● LESETEXT

· · ·

Ab 2023 wollte und sollte Deutschland im Einklang mit den EU-Sanktionen gänzlich auf russisches Öl verzichten, Bundeskanzler Olaf Scholz (SPD) sprach von einer “weitreichenden energiepolitischen Entscheidung zum Schutz unseres Landes”. Die Rosneft Töchter setzten allerdings weiter unbeirrt auf russisches Öl und machten keine Anstalten, alternatives Öl nutzen zu wollen.

Folgen der Sanktionen

Drei Raffinerien in ihrem „Besitz“ hatten laut Bundeswirtschaftsministerium knapp zwölf Prozent der deutschen Erdölverarbeitung inne. Unter anderem besitzen die Tochterunternehmen von Rosneft eine Mehrheitsbeteiligung von 54% (weitere Anteilseigner Shell und ENI) an der PCK-Raffinerie im brandenburgischen Schwedt. Die PCK-Raffinerie trägt maßgeblich zur Erstellung von ausreichend Diesel und Benzin für den Nordosten Deutschlands bei und sichert 3000 Jobs. Wegen des Stopps der russischen Öl-Lieferungen musste dort außerdem die Herstellung von Bitumen eingestellt werden: „Wenn die PCK-Raffinerie nicht mehr arbeiten kann, kommt es definitiv zu einer Verknappung von Bitumen am Markt“, sagte der Hauptgeschäftsführer des Bauindustrieverbandes Ost, Robert Momberg, der Deutschen Presse-Agentur. „Dies bedeutet zwangsläufig eine weitere Verteuerung der Baumaterialien und damit des Straßenbaus“.

Vorher kam das Öl über die russische Druschba Leitung nach Schwedt. Aktuell sollen – neben Lieferungen über den Hafen Rostocks und künftig des Danziger Hafens- die Lieferungen aus Kasachstan erhöht werden. Die Leitungen von Kasachstan laufen durch Russland und können dort theoretisch zu jedem Zeitpunkt abgedreht werden. So ist man auch hier mittelbar auf Russland angewiesen, allerdings sollen die Leitungsgebühren an Russland deutlich günstiger sein als das russische Öl.

Der Prozess

Anders als in vielen Verwaltungsgerichtssachen ist das Bundesgericht hier erste Instanz. Das Gericht prüfte bis zum 14.03.2023, welche Informationen das Bundesfinanzministerium im Sommer bezüglich des russischen Öl-Stopps hatte und ob Rosneft möglichicherweise Kapital von seinen Tochterfirmen abziehen wollte.

· · ·

● SCHRIFTLICHE AUFGABE 1
Schreibe aus dem Lesetext den Abschnitt ab, der bei „Vorher kam das“ beginnt und bei „das russische Öl.“ endet.
Lesetext und Auflistung stehen in keinem Zusammenhang.

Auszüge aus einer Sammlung
· · ·

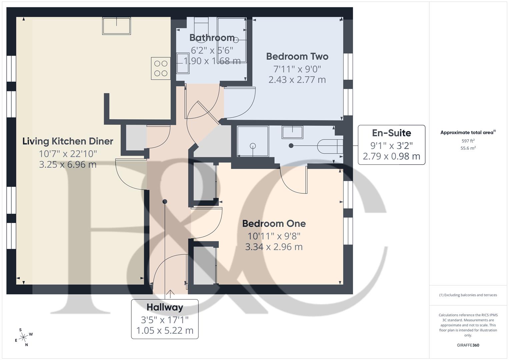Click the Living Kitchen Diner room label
coord(68,141)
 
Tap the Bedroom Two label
coord(297,57)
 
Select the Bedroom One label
coord(274,224)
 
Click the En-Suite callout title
coord(391,133)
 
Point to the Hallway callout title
coord(165,307)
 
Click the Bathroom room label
coord(212,38)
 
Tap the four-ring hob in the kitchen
coord(161,68)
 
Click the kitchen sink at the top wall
coord(116,26)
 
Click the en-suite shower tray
coord(252,141)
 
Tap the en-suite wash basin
coord(292,132)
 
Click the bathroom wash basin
coord(183,63)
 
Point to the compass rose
coord(23,337)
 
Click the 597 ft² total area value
coord(468,141)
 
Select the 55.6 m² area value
coord(468,148)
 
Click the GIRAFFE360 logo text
coord(468,345)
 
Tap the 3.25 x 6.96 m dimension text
coord(68,164)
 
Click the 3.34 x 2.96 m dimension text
coord(274,247)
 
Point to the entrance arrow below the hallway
coord(170,294)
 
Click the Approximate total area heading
coord(468,133)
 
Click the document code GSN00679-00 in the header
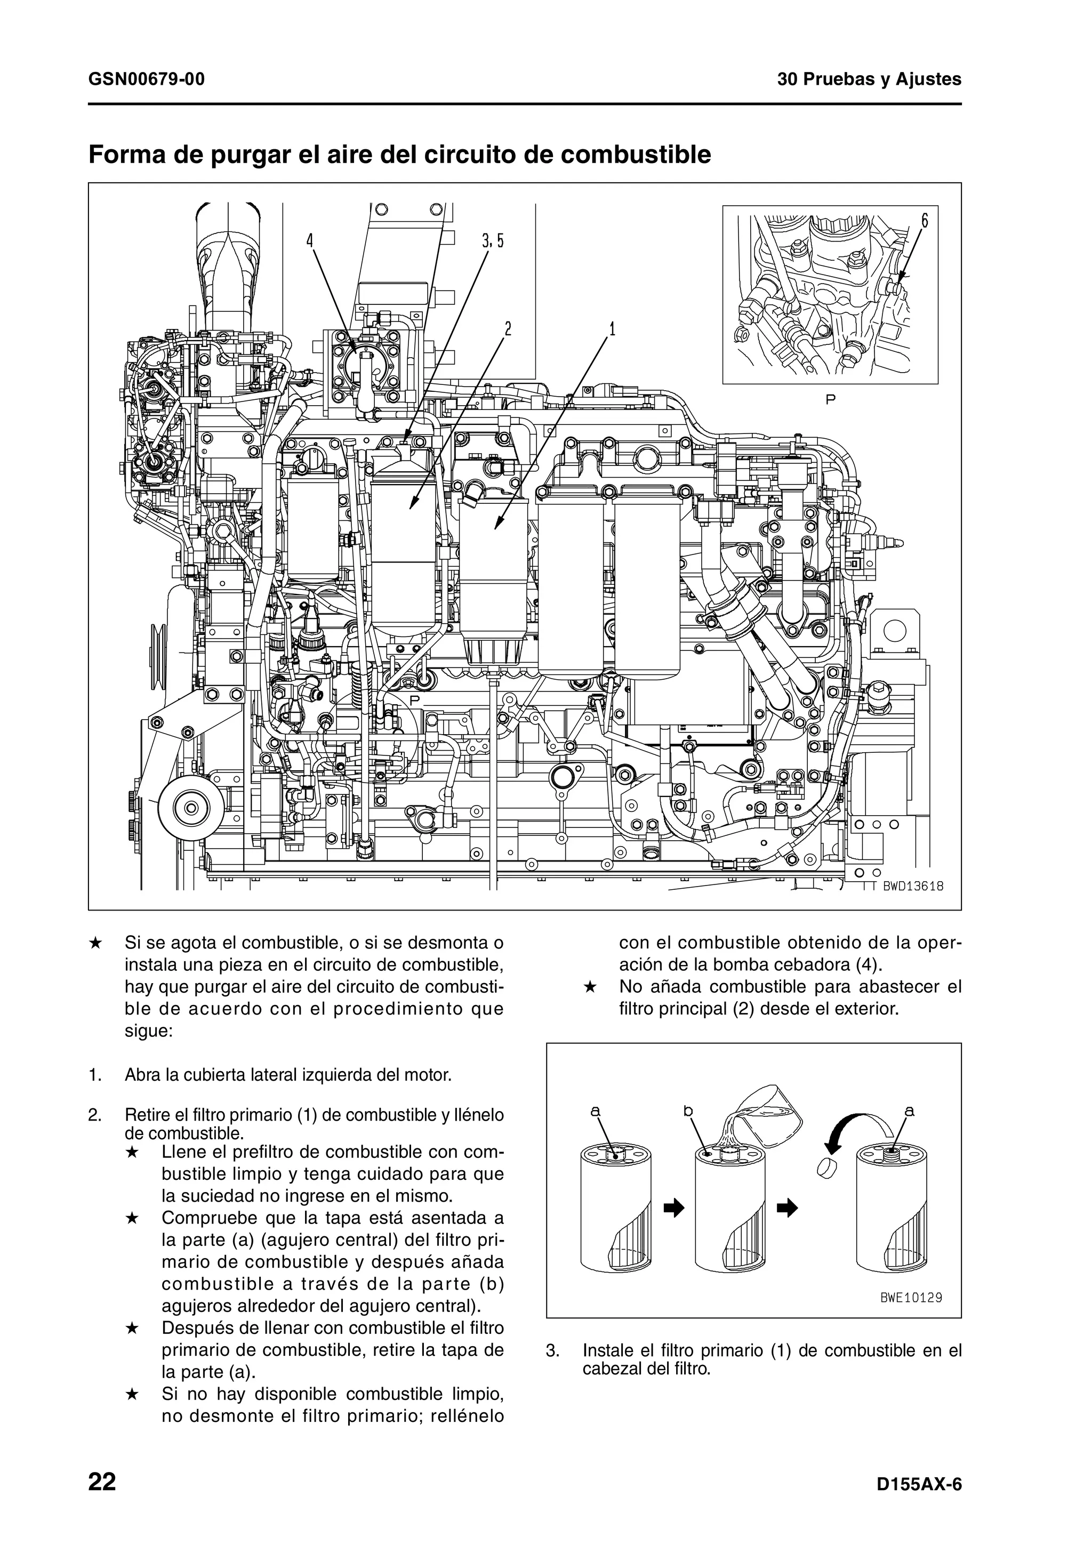tap(147, 79)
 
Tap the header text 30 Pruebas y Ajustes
tap(869, 79)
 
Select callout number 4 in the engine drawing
tap(310, 240)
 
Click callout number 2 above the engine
tap(508, 329)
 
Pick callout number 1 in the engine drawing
tap(612, 329)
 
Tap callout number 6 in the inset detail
tap(925, 220)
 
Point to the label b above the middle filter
tap(688, 1112)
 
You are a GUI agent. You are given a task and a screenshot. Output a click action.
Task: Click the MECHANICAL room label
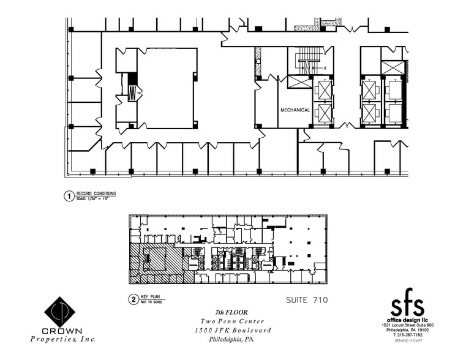point(295,110)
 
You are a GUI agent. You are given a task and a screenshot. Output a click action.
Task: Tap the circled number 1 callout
point(69,197)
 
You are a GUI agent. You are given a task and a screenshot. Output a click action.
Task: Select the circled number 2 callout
point(133,299)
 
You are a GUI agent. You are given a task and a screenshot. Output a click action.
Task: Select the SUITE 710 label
point(307,300)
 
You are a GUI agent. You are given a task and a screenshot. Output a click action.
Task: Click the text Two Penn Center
point(232,321)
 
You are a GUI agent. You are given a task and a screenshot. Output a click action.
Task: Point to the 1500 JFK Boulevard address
point(232,331)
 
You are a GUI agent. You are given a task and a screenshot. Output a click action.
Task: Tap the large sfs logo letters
point(407,304)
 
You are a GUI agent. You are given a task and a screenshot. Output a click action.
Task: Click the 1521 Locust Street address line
point(407,325)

· · ·

● SCHRIFTLICHE AUFGABE 2
Wandle bitte die Zeilen der Auflistung in eine JSON-Liste von Zeichenketten um, eine pro Zeile, beginnend mit ihrer ersten Zeile und endend mit der Zeile, die „coord(252,141)“ enthält. Leerzeilen und Bilder lässt du weg.

● LÖSUNG 1
Vorher kam das Öl über die russische Druschba Leitung nach Schwedt. Aktuell sollen – neben Lieferungen über den Hafen Rostocks und künftig des Danziger Hafens- die Lieferungen aus Kasachstan erhöht werden. Die Leitungen von Kasachstan laufen durch Russland und können dort theoretisch zu jedem Zeitpunkt abgedreht werden. So ist man auch hier mittelbar auf Russland angewiesen, allerdings sollen die Leitungsgebühren an Russland deutlich günstiger sein als das russische Öl.

● LÖSUNG 2
[
  "Click the Living Kitchen Diner room label",
  "coord(68,141)",
  "Tap the Bedroom Two label",
  "coord(297,57)",
  "Select the Bedroom One label",
  "coord(274,224)",
  "Click the En-Suite callout title",
  "coord(391,133)",
  "Point to the Hallway callout title",
  "coord(165,307)",
  "Click the Bathroom room label",
  "coord(212,38)",
  "Tap the four-ring hob in the kitchen",
  "coord(161,68)",
  "Click the kitchen sink at the top wall",
  "coord(116,26)",
  "Click the en-suite shower tray",
  "coord(252,141)"
]